Symphony From The Ghost Ship LINER NOTES WE DIDN’T HAVE ROOM TO PUT IN THE CD BOOKLET

There is never enough room to say everything that we would like to say in a CD booklet. Therefore we are adding comments as we please for the website and other printed material.

We began this project with a producer we had worked with before but found our roads had diverged. We took a leap of faith and decided to trust our own judgment. The result is a very personal statement of what we feel about life and its consequences. We are, as is apparent in this and our previous albums, concerned with the issues of dignity; honor; and courage. If this is taken as a reaction to a world in which these virtues are sometimes conspicuously absent, then so be it.

A theme of mortality and its implications runs through these tracks as well. It wasn’t overtly intentional, but it’s there, so it must have been important at the time.

About the tracks:

Luna, written by Matthew, is a theme which winds its way through the album, and which (we hope) is perceived as the sounds you hear from a ship passing invisibly in the night.

Paddy’s Leather Breeches is a traditional song with additional music by Angus Mohr. We have wanted to use it for some time due to the energy and power it provides, and we did.

The Hangman’s Song has allegedly been around for centuries under various names. We decided to use it because we had requests to do so. When we can, we try to accommodate the people who care about us. Also, we like the concept that sometimes blood isn’t thicker than love.

The Fields of Athenry was another song by request. We really like the song and its sentiment, so here it is.

The Devil in Miss Jones came about because we liked it, dark as it is, and it was a viable alternative to an iconic Country and Western song we have considered Angus-izing for years. Thank you to Mike Ness for writing it and saving us from what we were about to do.

We want to thank Jonathan Sabar, a good friend, and Steel Eye Span, who we’ve never met, for Isabel and the Elf Knight.

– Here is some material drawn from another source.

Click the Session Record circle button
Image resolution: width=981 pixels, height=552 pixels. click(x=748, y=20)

We thought it was a great story and the more we researched it, the more we thought it a story worth re-telling. It also gave Matthew the opportunity to play Saxophone. Altogether, it is a win/win scenario from our point of view.

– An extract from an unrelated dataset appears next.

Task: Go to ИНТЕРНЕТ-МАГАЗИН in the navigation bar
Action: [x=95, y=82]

A Hard Rain’s A-Gonna Fall reconfirms our belief that Bob Dylan’s music is always apropos in the modern world. Bob gives credit to Celtic music for influencing his early writing because it “is so full of revolution”. It also gives me the chance to sing a meaningful song with my son.

Debt to the Devil—I think we all have one (at least) and need to acknowledge and expunge it. If redemption can be found through actions, I tried to express it in this song.

Killicrankie was too tempting to not do. Robert Burns and an un-named predecessor who is alleged to have an older version of it and said what they said too well to try to modernize, and try we did, but to no avail, so it as true to the original verbiage as the translation we used allows. We hope Robert and his predecessor would be happy with our version of it.

I got an email from a friend of mine named Marty Richardson with lines of prose he had written based on his emotional take of “Paladin” and “Broadsword” from our second album. He had a very strong visual image he felt compelled to share with me and wanted to know if I thought a song could be made from his words and images. Putting “Waltzing Alone” together turned out to be much more difficult than I had imagined. Marty should have been credited as a co-writer, as his images and words created the catharsis for its content. The fact he is not credited on the CD is my fault for hurried proof reading. This is my apology to him and acknowledgement of his importance in the creation of this song. When we sell enough of this CD to reprint it, all will be made right. The copyright shows his name and gives him his just due.

Matthew and I both had friends who were nick-named “The Captain”. Both of them met untimely ends. Matthew wrote this song, with a small contribution I asked to add, and which he was gracious enough to accept, probably because my friend “The Captain” was also a friend of his. The Captains lived life with gusto, and we wanted our acknowledgement of them to reflect that, so here’s to ye, Captains.

It’s a Long Way to the Top is another one we were sort of asked/expected to do, but is also a truth within itself and a reminder to us that nothing worth doing is easy.

Going Home—We all will someday, and this tune seemed the most fitting way to say farewell to ships that sail away into the night.